Max sits silently. We all do. Lily just watches. I can’t tell if she’s enjoying the havoc she’s wreaked or if she’s so far gone she’s inured to it all.

“It was like kissing a friend,” Charlie says.

“Your best friend’s girlfriend. Which is really fucked up. I mean, where does that leave us?” Max demands.

“You’re like my brother. Max, I was wasted. I’m sorry.” Charlie seems on the verge of tears.

“You macked on my girlfriend. That is unbelievable. You’re my best friend. My best friend.” Max is talking more to himself than to Charlie.

“And you spent the night with another girl. So why do you get to judge me?”

Uh-oh. Here we go.…Buckle up, it’s going to get bumpy.

“Wow…okay. Is that how we’re going to do this?” Max asks Charlie.

There’s a long, awkward moment where it feels like we’re all holding our breath, and then Charlie lets out an audible sigh.

“No. It’s not. Look, I don’t want to go there, dude. Bottom line, it shouldn’t have happened. But it did and I’m really sorry.” Charlie says this in a very measured tone. “I swear to you, it didn’t mean anything because I’m…gay. I’m gay.”

He says it twice. As if we didn’t hear it the first time. Trust me, it made a huge impression on the first go-round.

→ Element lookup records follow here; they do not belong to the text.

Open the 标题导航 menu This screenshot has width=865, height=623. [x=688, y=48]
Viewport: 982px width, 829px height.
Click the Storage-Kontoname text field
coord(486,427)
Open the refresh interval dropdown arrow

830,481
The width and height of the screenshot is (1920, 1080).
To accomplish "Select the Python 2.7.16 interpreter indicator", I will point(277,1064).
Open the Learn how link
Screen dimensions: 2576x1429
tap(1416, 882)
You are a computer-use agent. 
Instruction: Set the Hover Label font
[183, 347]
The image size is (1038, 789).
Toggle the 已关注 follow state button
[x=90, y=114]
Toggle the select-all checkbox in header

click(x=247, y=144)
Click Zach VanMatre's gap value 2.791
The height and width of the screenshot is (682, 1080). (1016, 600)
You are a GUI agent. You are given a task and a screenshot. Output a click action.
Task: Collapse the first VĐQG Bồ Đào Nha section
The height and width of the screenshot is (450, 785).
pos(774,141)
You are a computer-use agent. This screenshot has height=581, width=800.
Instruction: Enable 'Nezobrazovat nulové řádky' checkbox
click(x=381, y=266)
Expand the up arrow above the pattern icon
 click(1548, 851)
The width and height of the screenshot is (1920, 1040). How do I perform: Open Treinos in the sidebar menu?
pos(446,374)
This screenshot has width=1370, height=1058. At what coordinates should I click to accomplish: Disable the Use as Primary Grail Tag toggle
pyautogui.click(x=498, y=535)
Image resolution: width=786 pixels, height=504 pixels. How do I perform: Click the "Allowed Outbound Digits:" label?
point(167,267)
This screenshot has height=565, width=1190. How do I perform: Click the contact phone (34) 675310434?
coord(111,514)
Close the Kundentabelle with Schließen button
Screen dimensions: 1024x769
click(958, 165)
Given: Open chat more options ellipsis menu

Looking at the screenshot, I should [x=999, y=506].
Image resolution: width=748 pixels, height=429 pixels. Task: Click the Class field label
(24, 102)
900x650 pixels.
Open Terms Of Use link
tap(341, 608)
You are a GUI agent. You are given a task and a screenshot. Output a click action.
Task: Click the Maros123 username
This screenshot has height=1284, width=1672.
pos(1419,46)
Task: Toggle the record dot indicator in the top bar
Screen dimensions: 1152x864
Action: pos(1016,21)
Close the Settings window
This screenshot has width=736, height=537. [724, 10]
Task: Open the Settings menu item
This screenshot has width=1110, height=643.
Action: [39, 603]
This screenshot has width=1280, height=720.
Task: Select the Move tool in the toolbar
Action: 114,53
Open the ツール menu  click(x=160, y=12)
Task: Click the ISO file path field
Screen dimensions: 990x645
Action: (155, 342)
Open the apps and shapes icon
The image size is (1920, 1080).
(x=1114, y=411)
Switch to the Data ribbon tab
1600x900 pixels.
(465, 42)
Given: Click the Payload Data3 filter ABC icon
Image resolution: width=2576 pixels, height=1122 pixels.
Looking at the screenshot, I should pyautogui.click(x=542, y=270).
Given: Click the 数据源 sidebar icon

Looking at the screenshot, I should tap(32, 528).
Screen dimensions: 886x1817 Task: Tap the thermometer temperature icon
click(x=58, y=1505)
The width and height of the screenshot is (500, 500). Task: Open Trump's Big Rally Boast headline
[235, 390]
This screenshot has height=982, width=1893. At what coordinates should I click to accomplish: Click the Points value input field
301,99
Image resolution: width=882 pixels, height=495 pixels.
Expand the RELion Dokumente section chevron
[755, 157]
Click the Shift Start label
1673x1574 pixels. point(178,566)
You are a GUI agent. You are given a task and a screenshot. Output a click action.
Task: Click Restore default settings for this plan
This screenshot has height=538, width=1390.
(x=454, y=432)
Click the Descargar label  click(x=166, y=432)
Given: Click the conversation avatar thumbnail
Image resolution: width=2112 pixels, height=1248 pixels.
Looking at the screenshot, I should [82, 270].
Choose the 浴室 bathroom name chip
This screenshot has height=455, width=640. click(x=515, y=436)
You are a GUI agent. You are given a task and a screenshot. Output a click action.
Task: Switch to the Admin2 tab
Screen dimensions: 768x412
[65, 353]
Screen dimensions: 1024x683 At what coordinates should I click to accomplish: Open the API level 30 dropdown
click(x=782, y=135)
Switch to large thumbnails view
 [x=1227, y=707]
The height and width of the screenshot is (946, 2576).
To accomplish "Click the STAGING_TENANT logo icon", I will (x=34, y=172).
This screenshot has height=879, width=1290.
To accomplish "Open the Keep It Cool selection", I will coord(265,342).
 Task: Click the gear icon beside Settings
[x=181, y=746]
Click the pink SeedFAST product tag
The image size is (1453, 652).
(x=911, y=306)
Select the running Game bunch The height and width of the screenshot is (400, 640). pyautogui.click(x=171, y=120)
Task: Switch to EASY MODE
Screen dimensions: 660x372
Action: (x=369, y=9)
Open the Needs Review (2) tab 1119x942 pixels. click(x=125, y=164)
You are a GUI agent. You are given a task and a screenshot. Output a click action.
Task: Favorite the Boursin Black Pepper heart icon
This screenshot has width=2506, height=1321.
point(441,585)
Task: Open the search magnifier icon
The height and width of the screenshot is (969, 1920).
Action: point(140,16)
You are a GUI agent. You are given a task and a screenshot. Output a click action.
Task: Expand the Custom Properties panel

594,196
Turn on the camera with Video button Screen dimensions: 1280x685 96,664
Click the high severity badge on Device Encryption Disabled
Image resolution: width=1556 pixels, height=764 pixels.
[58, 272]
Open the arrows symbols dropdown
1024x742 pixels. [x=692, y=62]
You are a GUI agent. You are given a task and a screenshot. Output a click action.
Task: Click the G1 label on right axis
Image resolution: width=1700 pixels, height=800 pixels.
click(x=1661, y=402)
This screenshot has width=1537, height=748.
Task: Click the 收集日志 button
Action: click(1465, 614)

Even Lily looks stunned by this doozy.

Gay? Charlie? I’d like to say “I told you so,” but this doesn’t exactly seem like the right moment.

“You’re what?” Max asks Charlie.

I guess Max does need to hear it a few times before it sinks in. Straight guys can be so dense.

“I’m gay. Okay? I’m gay.”

I hear you, my friend. No need to hit me over the head.